Thursday, May 5, 2011

Day 125: The Punisher (2004)


R, 2 hr. 4 min.  Directed by: Jonathan Hensleigh.  Release Date: April 16, 2004.  DVD Release Date: September 7, 2004. 

It’s Cinco de Mayo, the most drunken holiday of the year (unless you’re Irish), and for some reason unbeknownst to me, I woke up at 2:00AM after a whopping 90 minutes of sleep.  I’m not sure what woke me from a sound sleep, but I awoke instantly, and was wide awake, eyes and ears peeled for something that was just beyond my reach.  As a result, I’m doing my movie early today.  It’s becoming a pattern, one that I need to break as quickly as possible.  But, it could be worse:  I could hate my choice for today.

In the geeky depths of my soul, I really want to make the obvious comparison between the Punisher and Batman.  There are lots of similarities, and I don’t doubt for even a moment that Punisher was Marvel’s answer to Batman.  But, I’m going to stray from these obvious comparisons… mostly because The Punisher, at least the 2004 version, beats the crap out of all but the last two Batman movies.  It was a smart thing to pretend that the 1980s Punisher movie never happened, because that movie was the reason the word “disavow” was coined.  But, there are a few minor story problems that presented this from being an iron-clad beginning to a strong, high-quality comic franchise.

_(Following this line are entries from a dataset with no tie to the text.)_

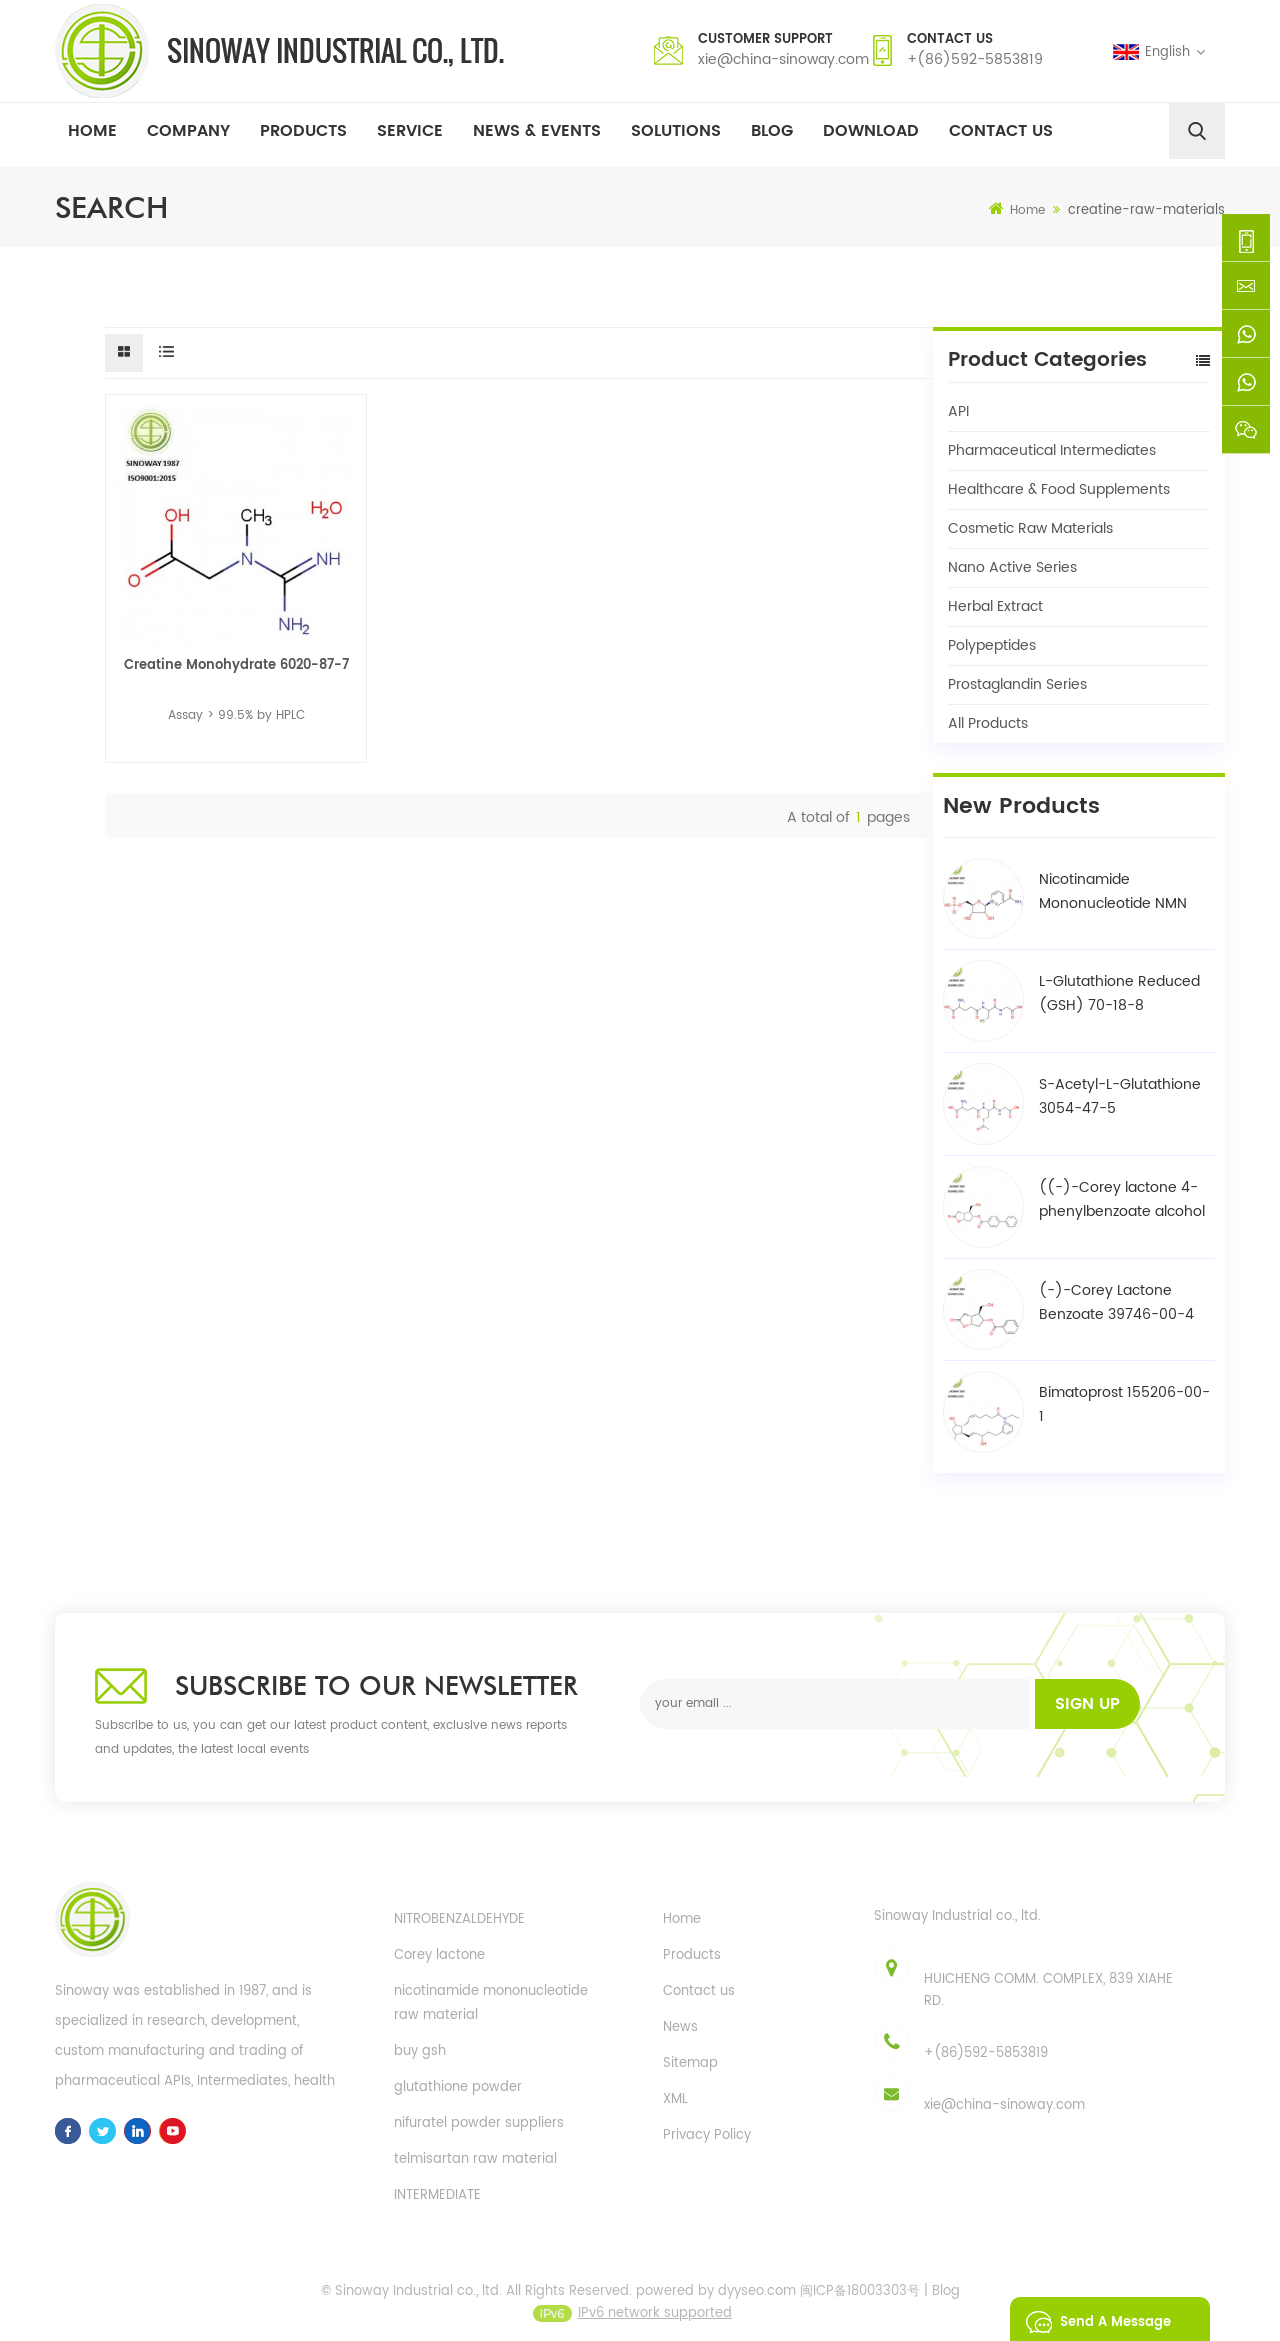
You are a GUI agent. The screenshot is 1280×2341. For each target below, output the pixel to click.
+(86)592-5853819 (975, 59)
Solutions (676, 131)
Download (871, 131)
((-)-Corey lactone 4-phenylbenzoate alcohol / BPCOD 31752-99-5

Of all Marvel’s heroes, did this one really deserve his own movie?  It’s the first problem I run across in my exploration of the filmed Marvelverse.  And yes, I did just say Marvelverse.  The Punisher’s cool, but what can he do except blow stuff up?  When you look at Marvel’s other film offerings, there’s a CLEAR line between the hero and the normal person.  Here, we basically have some guy who decides that going on a bloody rampage is healthier than a shrink.  He’s good at it, but, come on.  Even Batman doesn’t run around axing people on an average of every six minutes (I counted), and let’s face it, Batman isn’t exactly going through the motions worrying about how badly he’s beating the crap out of evil henchmen.  If your family’s getting gunned down, and you’re a grown man, what are the chances that you’re going to jump on a scooter and shout “peace out, bitchez!” as you flee the killing ground?  Was Florida really a good back drop for something THIS gritty?  Not even close.  Was it okay for Johnny Saint, heir to the Saint crime empire, to run around rocking the Twihard pompadour?  Hell, no.  

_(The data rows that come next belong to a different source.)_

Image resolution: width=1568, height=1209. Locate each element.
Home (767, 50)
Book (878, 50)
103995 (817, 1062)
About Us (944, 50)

You have story problems, and then you have Thomas Jane.  The man was rigid in this movie, even in those places where he should have been somewhat normal.  I struggled to buy his impression as a family man and FBI agent.  Once the death toll starts rising, he actually manages to fit the part, because you aren’t expecting an active sociopath to be running around smiling at people or making goo goo eyes at Rebecca Romeijn… although no one could fault him if she did, especially now that she’s not all blue and spiky.  There’s probably a reason that none of this cast managed to find its way into the sequel.

Despite the problems, The Punisher is fun watching.  Frank Castle might not be able to fly, or lift multi-ton objects, or shoot lasers out of his eyes, but the man has an absolute talent for sociopathic killing sprees and explosive, gratuitous violence.  I like the vengeance riff, although I don’t like that we’re treated to a voice over of the Punisher explaining that what he’s doing isn’t vengeance, although a whole story of vengeance and counter-vengeance kind of hints at the lie.  This was relatively early in Marvel’s 21st century attempt to expand successfully into the film world before DC could drag the whole comic genre into some popularity quagmire.  They’ve done better work since, but this isn’t horrible.

Oh, the ending blows.  Really.  This movie was straight from my collection, and I pretty much have a hard time watching the last fifteen minutes.  It's dull, despite the rampant killdozing.  The ending is also filled with too many hints that the Punisher is both trying to reclaim his humanity (despite all the rejections of same throughout the machine) and working to reject it.  Basically, it's film's version of the CYA game as preparation for the upcoming (and shoddy) sequel.